“Rust’s freedom flaws”

https://wiki.hyperbola.info/doku.php?id=en:main:rusts_freedom_flaws

Hyperbola is an OS project aiming for maximum freedom in the ‘free software’ sense. They’ve apparently been around for two years, although I’ve only just heard of them, from their recent announcement of a pivot to “HyperbolaBSD”,

a hard fork of the OpenBSD kernel and userspace including new code written under GPLv3 and LGPLv3 to replace GPL-incompatible parts and non-free ones.

More relevantly, the announcement says they want to avoid Rust code because Rust is insufficiently free. This is apparently because:

Rust and also Cargo (the Rust package manager) violate the freedom to redistribute without “explicit” approval. Their trademark license imposes requirements for the distribution of modified versions that make it inconvenient to exercise freedom 3 .

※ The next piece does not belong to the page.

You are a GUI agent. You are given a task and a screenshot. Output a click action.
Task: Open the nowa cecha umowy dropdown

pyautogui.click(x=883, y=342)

That ultimately links to this issue:

where the OP asked:

Debian and some other distributions are applying patches against the Rust language and Cargo package. I assume this qualifies as something which requires explicit approval?

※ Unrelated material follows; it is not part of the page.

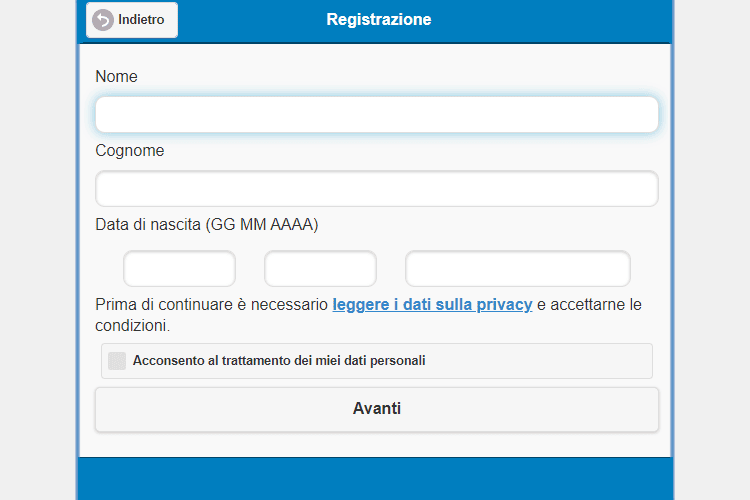This screenshot has height=500, width=750.
Task: Click the blue footer bar below the form
Action: 375,479
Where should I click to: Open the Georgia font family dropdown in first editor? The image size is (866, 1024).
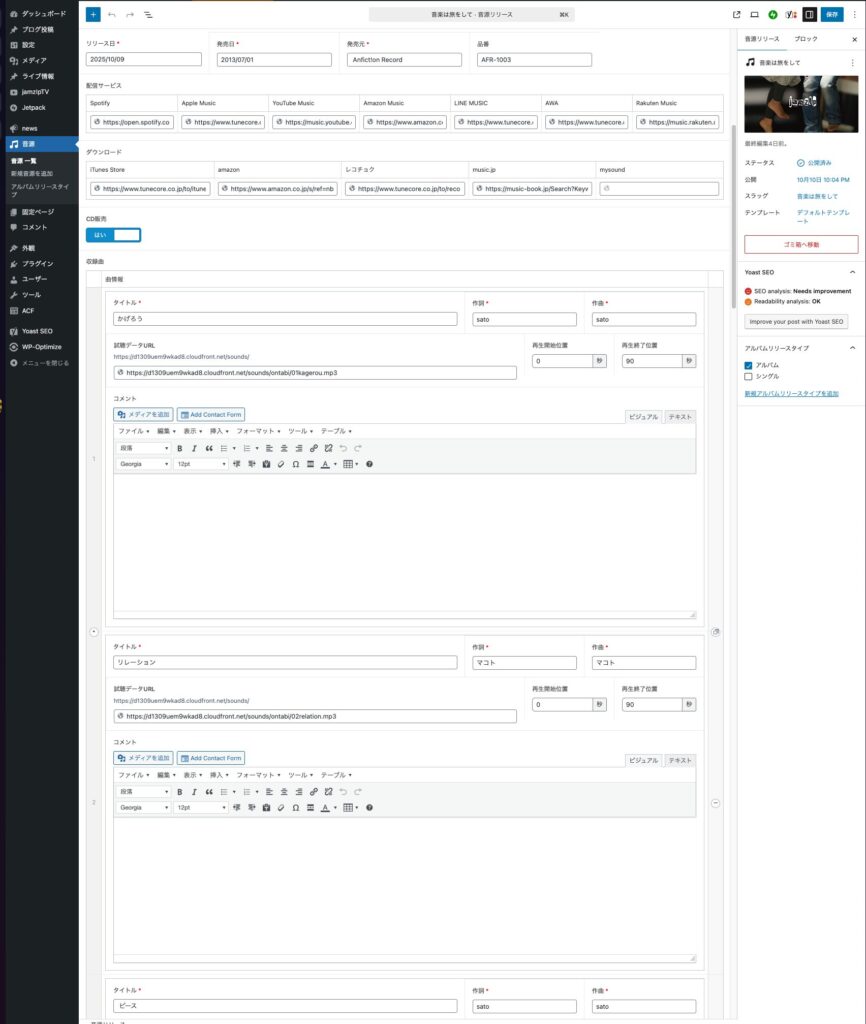pos(143,464)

and @nikomatsakis apparently responded:

You are correct that we intended the trademark to apply when distributing a package or other binary called "Rust" -- and in particular that if modifications are made, then we would expect a trademark request outlining the sorts of changes being made (as the policy notes though, we are inclined to accept such a request).

The Hyperbola wiki page mentions that one possible solution is:

Rebranding the entire language to avoid the trademark restriction. Such as IceCat was made to replace Firefox and Iceweasel-UXP to replace Basilisk; however it is a programming language, not a browser. A rebranded version of Rust maintained by the GNU Project and FSDG-compliant distros could be the way. However, we would need patches to adapt all Rust-dependant applications to the modified version of Rust, since it is a programming language.

I think they have a point.

To be fair, Hyperbola seems to like to engage in, well… hyperbole. I certainly wouldn’t call Rust non-free.

But the Mozilla Trademark Guidelines are pretty strictly worded:

Taken literally, this suggests that every GitHub fork of rust-lang/rust which doesn't change the repo name might violate the policy. Presumably it wouldn't actually be enforced that way.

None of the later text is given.